The tasks
A. Decide whether each statement below agrees with the Go documentation: (i) NoopHook is declared as a struct with no fields; (ii) the ReportError method of NoopHook takes a JobProgressRef and an error; (iii) the Collections field of PostmanConfig accepts only collection IDs. Answer yes or no for each, and quote the words of the documentation that decide it.
B. According to the Go documentation, what file extension does a file path to a Postman workspace have?
C. Using the Go documentation, explain why NoopHook is useful.
+++ Article
Snapshot returns a snapshot of the job's current metrics.

type NoopHook

type NoopHook struct{}

NoopHook implements JobProgressHook by doing nothing. This is useful for embedding in other structs to overwrite only the methods of the interface that you care about.

func (NoopHook) End

func (NoopHook) EndEnumerating

func (NoopHook) EndEnumerating(JobProgressRef, time.Time)

func (NoopHook) EndUnitChunking

func (NoopHook) EndUnitChunking(JobProgressRef, SourceUnit, time.Time)

func (NoopHook) Finish

func (NoopHook) Finish(JobProgressRef)

func (NoopHook) ReportChunk

func (NoopHook) ReportChunk(JobProgressRef, SourceUnit, *Chunk)

func (NoopHook) ReportError

func (NoopHook) ReportError(JobProgressRef, error)

func (NoopHook) ReportUnit

func (NoopHook) ReportUnit(JobProgressRef, SourceUnit)

func (NoopHook) Start

func (NoopHook) Start(JobProgressRef, time.Time)

func (NoopHook) StartEnumerating

func (NoopHook) StartEnumerating(JobProgressRef, time.Time)

func (NoopHook) StartUnitChunking

func (NoopHook) StartUnitChunking(JobProgressRef, SourceUnit, time.Time)

type PostmanConfig

type PostmanConfig struct {
	// Workspace UUID(s) or file path(s) to Postman workspace (.zip)
	Workspaces []string
	// Collection ID(s) or file path(s) to Postman collection (.json)
	Collections []string
	// Environment ID(s) or file path(s) to Postman environment (.json)
++++++
+++ Data
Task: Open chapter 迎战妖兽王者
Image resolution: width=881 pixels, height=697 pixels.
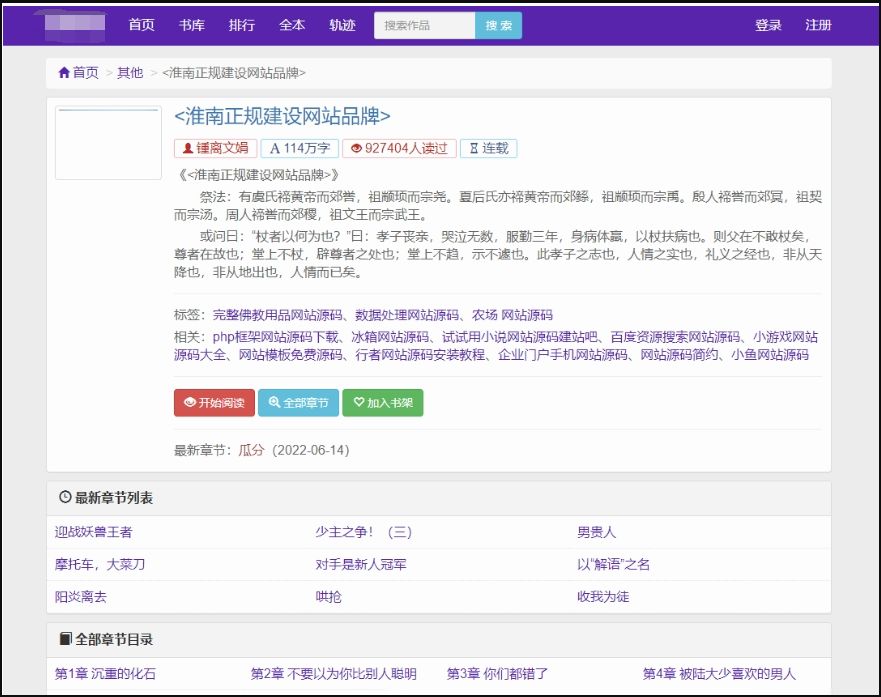Action: pos(94,532)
++++++
List of solutions
A.
(i) Yes: "type NoopHook struct{}"
(ii) Yes: "func (NoopHook) ReportError(JobProgressRef, error)"
(iii) No: "Collection ID(s) or file path(s) to Postman collection (.json)"

B. A Postman workspace file has the .zip extension.

C. NoopHook implements JobProgressHook by doing nothing. That makes it useful for embedding in other structs, because only the interface methods that matter then need to be overwritten.